| EXERCISE INSTRUCTIONS |
Copy every line in the listing that contains "limit".
.....
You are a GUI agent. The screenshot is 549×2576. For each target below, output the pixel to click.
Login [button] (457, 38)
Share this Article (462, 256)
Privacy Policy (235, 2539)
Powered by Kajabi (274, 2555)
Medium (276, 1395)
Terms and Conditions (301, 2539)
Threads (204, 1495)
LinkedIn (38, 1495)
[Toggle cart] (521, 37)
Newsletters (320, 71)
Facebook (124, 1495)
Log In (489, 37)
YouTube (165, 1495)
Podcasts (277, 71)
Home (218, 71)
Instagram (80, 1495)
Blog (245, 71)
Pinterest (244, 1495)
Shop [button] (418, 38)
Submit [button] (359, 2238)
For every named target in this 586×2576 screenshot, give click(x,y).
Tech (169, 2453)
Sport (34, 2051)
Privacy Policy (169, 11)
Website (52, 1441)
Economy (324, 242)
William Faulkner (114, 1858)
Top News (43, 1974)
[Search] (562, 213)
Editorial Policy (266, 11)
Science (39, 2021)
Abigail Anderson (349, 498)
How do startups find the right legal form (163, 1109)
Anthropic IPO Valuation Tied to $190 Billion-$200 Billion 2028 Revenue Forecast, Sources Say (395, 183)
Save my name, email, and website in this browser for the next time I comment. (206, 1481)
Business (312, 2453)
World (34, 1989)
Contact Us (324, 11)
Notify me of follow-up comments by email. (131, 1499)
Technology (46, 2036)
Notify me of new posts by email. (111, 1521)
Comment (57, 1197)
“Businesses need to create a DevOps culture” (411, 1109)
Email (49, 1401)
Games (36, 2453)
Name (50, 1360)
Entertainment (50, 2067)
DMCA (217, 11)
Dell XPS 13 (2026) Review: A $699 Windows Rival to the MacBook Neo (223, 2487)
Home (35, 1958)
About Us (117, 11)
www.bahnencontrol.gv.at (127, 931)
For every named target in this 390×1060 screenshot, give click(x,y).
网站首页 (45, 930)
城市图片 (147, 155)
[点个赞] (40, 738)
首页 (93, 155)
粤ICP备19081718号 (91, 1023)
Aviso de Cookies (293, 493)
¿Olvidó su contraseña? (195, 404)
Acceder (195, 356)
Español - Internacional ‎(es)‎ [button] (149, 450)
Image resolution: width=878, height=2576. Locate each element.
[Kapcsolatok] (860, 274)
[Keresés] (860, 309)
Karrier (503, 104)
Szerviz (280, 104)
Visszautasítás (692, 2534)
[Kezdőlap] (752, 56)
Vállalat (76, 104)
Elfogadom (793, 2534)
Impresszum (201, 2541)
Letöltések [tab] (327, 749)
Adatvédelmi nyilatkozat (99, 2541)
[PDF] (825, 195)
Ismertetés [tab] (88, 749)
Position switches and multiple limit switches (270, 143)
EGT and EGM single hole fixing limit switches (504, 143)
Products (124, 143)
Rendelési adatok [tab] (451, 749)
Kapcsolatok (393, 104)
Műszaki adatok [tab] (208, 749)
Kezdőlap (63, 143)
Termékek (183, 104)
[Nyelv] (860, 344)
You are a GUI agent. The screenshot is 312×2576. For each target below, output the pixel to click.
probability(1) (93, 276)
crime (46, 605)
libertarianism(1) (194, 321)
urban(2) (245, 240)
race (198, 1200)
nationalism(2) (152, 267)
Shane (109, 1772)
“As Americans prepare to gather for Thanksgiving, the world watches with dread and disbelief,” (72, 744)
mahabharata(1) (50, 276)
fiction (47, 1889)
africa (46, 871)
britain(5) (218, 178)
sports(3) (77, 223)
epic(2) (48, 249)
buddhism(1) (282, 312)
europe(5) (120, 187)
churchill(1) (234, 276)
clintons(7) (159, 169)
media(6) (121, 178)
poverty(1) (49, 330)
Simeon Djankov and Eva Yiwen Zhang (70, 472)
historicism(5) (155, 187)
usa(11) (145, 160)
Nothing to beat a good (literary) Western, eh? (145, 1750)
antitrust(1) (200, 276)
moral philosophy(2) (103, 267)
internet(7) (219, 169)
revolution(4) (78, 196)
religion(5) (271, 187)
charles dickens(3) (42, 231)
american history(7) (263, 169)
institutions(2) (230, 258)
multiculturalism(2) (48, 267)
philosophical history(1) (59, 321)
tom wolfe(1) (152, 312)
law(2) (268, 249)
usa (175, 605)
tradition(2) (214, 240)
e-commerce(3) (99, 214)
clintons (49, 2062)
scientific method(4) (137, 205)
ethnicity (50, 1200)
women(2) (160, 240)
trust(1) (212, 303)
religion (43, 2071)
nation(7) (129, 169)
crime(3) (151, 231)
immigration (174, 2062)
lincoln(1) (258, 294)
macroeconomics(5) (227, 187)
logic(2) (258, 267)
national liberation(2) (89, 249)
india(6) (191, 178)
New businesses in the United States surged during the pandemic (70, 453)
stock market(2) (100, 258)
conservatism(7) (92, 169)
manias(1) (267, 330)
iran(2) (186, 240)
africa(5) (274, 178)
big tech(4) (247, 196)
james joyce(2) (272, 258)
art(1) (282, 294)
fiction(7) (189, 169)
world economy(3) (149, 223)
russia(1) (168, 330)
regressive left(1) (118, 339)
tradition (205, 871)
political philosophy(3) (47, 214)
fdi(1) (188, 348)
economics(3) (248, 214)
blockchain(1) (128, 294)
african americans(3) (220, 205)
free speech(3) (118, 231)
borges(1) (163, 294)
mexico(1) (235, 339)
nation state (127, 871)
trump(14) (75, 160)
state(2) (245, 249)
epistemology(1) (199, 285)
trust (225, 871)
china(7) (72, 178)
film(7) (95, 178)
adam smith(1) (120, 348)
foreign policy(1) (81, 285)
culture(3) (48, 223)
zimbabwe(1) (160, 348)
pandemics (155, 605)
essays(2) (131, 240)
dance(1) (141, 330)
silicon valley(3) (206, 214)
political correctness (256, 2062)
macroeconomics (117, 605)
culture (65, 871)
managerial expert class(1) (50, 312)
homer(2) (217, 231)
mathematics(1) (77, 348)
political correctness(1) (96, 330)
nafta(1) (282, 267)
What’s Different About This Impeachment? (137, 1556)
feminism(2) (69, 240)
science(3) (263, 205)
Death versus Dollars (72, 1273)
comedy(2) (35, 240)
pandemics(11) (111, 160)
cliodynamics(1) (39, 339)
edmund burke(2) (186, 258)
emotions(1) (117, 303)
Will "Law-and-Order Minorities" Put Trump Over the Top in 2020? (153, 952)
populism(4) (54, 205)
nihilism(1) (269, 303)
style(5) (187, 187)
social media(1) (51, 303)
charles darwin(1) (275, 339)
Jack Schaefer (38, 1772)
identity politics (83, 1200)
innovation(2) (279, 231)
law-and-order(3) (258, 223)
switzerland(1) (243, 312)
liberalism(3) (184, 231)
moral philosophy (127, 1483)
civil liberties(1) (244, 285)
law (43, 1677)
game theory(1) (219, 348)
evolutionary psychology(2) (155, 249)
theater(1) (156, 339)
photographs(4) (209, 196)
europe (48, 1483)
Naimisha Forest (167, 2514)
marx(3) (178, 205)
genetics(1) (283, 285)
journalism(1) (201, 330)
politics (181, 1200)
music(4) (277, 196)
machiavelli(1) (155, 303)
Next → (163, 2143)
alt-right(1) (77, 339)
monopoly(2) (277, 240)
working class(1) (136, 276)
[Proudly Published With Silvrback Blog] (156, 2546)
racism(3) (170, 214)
.....
| OUTPUT BELOW |
Position switches and multiple limit switches (270, 143)
EGT and EGM single hole fixing limit switches (504, 143)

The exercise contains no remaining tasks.